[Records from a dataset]
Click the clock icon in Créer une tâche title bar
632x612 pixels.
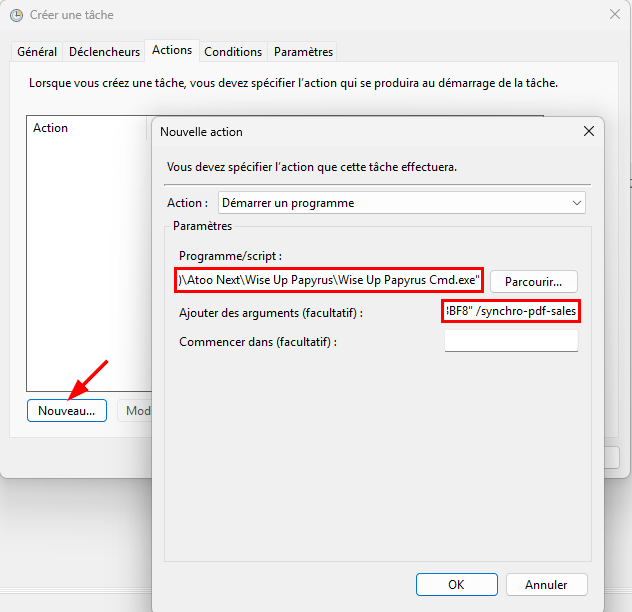click(17, 15)
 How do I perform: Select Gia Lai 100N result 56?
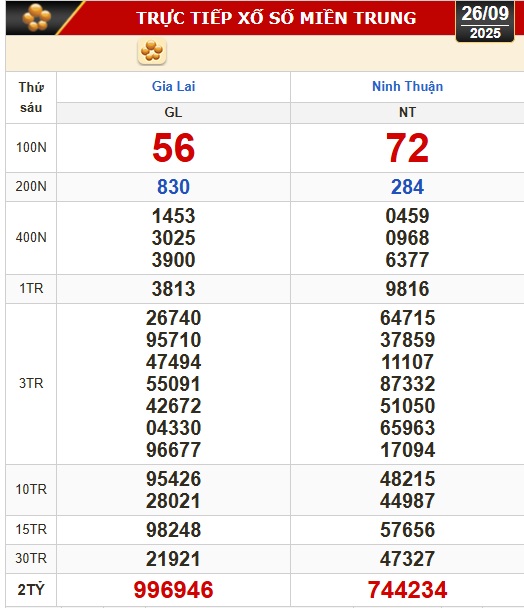click(x=173, y=148)
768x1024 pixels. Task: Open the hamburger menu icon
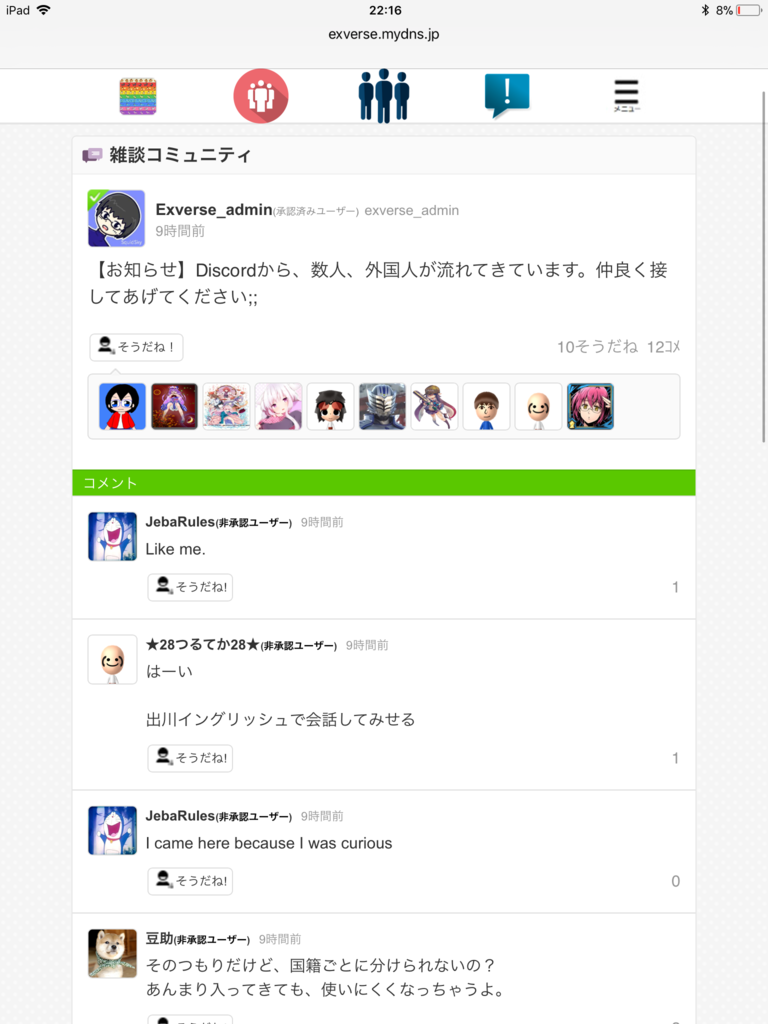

Assigned task:
Only the lines from the one containing "632x612 pixels." through the last line of the entries above belong in the copy; reproduce them exactly and drop every picture.

The completed task:
632x612 pixels.
click(17, 15)
 How do I perform: Select Gia Lai 100N result 56?
click(x=173, y=148)
768x1024 pixels. Task: Open the hamburger menu icon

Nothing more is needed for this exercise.